Richardson

JAY HARE/DOTHAN EAGLE Former University of Alabama runningback Trent Richardson signs an autograph for Pres Stephens before Bama Day festivities at Wiregrass Rehabilitation Center on Tuesday night.

Trent Richardson says he learned more in one season with the Birmingham Iron of the defunct AAF than ever before, is entertaining thoughts of playing in the upstart XFL and hopes to one day play again in the NFL.

But if you want to see Richardson really light up when talking football, ask him about his 6-year-old son, T.J.

“He scored four touchdowns last week, had 170 in rushing and was Player of the Week,” Richardson said. “Last year I let him play when he was 5 with 6-year-olds, so he didn’t get to play with his age.
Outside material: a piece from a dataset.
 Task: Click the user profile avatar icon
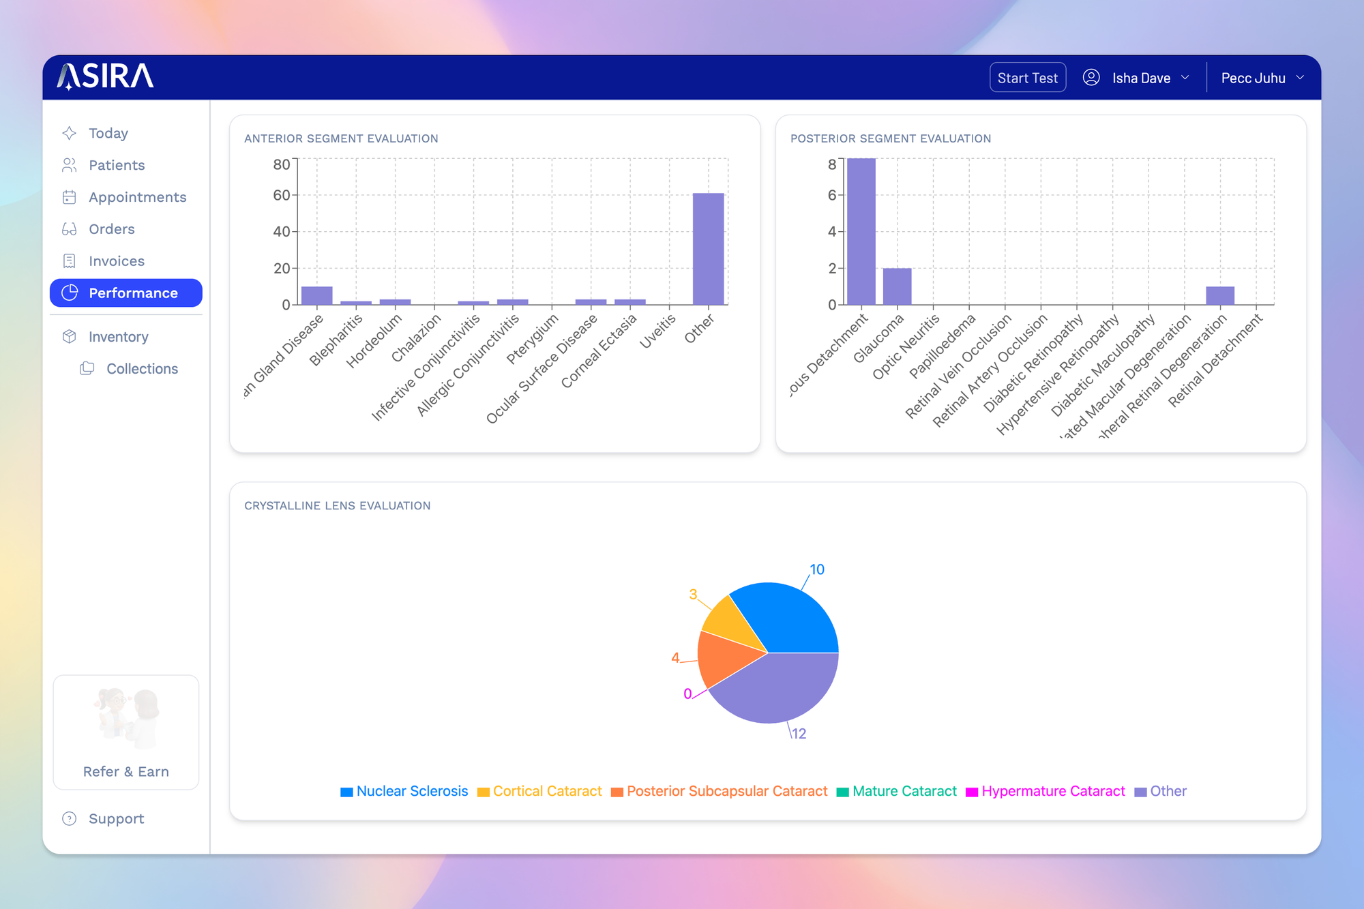1091,78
Now he is with his age and he’s killing them out there.”

Richardson, the former standout Alabama and NFL running back, was in Dothan Tuesday night as part of the annual Bama Day event held at the Wiregrass Rehabilitation Center.

Like is the case with his son, football became fun again for Richardson this year in the American Alliance of Football before it ceased operations after one season.

“It was beautiful to get an opportunity to play back in the state of Alabama and to score the first touchdown ever in Birmingham Iron history,” Richardson said. “It was big to me to do it right there in Birmingham.”

It was a happy time back on the football field after a not-so-happy time during his years in the NFL.

The third overall pick in the 2012 NFL Draft by the Cleveland Browns, Richardson looked well on his way to stardom during his first pro season after rushing for 950 yards and 11 touchdowns. But when he was traded to the Indianapolis Colts just two games into the 2013 season, things went sour for Richardson.

He played two sub-par seasons with the Colts and was suspended for the final two games of the second season after missing a walk-through practice session without alerting the team for what he called a “family emergency.”

The Colts would waive Richardson in March of 2015 and he signed with the Oakland Raiders, but was released. Richardson next signed with the Baltimore Ravens in 2016 and was waived.

“I was 21 when I went to the league,” Richardson said. “You make mistakes. It wasn’t like I couldn’t play ball.”

Richardson, who entered the NFL Draft after his junior year at Alabama in which he rushed for 1,679 yards and 21 touchdowns, says he doesn’t have any regrets about his NFL tenure.

“It’s nothing bitter about nothing I have done,” Richardson said. “The experiences I’ve been through –

people don’t realize that when you are young, you make mistakes.

“At the end of the day you’re young – you have to experience life. I think coach (Nick) Saban said something back in 2014, ‘You know like when a guy is 19 and 20 years old making mistakes, what do you do to them? Do you throw them back to his community or the streets, or do you give the guy another chance?’ When it happens, you grow, you learn, you mature.”

After spending a season in the CFL with the Saskakatchewan Roughriders, Richardson stepped away from the game before signing with Birmingham in the new developmental league.

“With the Alliance – just the opportunity – it was big for me,” Richardson said. “It was a lot of fun and more of getting back in the locker room and getting in the groove of things.

“That whole experience was fun, man. Everything I took from it was positive. I actually learned more football than I had in the 26 years of playing football in that little bit of time.”

Richardson said he got involved in all phases of the game while with the Iron.

“I spent more time with the offensive coordinator and the quarterbacks,” Richardson said. “They were so efficient on teaching the players the playbook and teaching the players the right way, it had me thinking myself like a quarterback. I knew every position on the field.

“I also spent a lot of time with the linebackers and the defense, too. I learned how they thought, too.”

After the AAF ceased operations in April, Richardson continued training in Birmingham, where the Pensacola, Fla., native now calls home. He is eyeing a possible comeback in the XFL, which is scheduled to begin play in February of 2020. It will be the second try for the XFL, which folded after one season in 2001.

“It’s another opportunity to do some more great stuff and put myself out there,” Richardson said. “The ultimate goal is to get back to the big show (NFL).”

For the time being, however, he’ll be watching his favorite team.

“I watch Alabama football before I watch NFL football,” Richardson said. “For me, if it’s not Alabama on, I’m not really watching it.”